|For immediate release||October 25, 2010|
Law Society concludes investigation into retired lawyer's alleged conduct in rabbit shooting incident
Vancouver – The Law Society of BC has concluded that the actions of a retired lawyer, who had feral rabbits on her property destroyed, do not constitute a breach of Law Society rules nor can they be characterized as conduct unbecoming a lawyer.
A thorough investigation by the Law Society found Ms. Barbara M. Smith took several steps to address the problem presented by the rabbits, which are considered by the Ministry of the Environment to be an invasive, non-native wildlife species with the potential for damage to agricultural properties. Upon the advice of several government agencies, she hired a pest control specialist who acted within the regulations and with the onsite supervision of a Ministry of the Environment representative. Ms. Smith also considered the relevant case law and sought legal advice.

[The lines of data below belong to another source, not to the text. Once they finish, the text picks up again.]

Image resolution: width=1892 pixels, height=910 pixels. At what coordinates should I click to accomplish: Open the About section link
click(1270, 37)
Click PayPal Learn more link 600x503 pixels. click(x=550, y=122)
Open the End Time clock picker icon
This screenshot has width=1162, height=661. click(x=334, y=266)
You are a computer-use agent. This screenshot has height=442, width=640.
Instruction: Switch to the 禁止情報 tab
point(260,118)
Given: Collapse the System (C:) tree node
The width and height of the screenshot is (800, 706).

“Ms. Smith was within her rights to manage the situation as she did,” explained Stuart Cameron, Director of Investigations for the Law Society. “In the course of our probe we also confirmed that there is no RCMP investigation into Ms. Smith and the methods used appear to comply with the SPCA position regarding humane culling of feral rabbits.”
The Law Society is required to look into all complaints it receives from the public about lawyers, including retired lawyers, provided they are still members of the governing body.
The Law Society of British Columbia regulates the more than 10,000 lawyers in the province, setting and enforcing standards of professional conduct that ensure the public is well-served by a competent, honourable legal profession.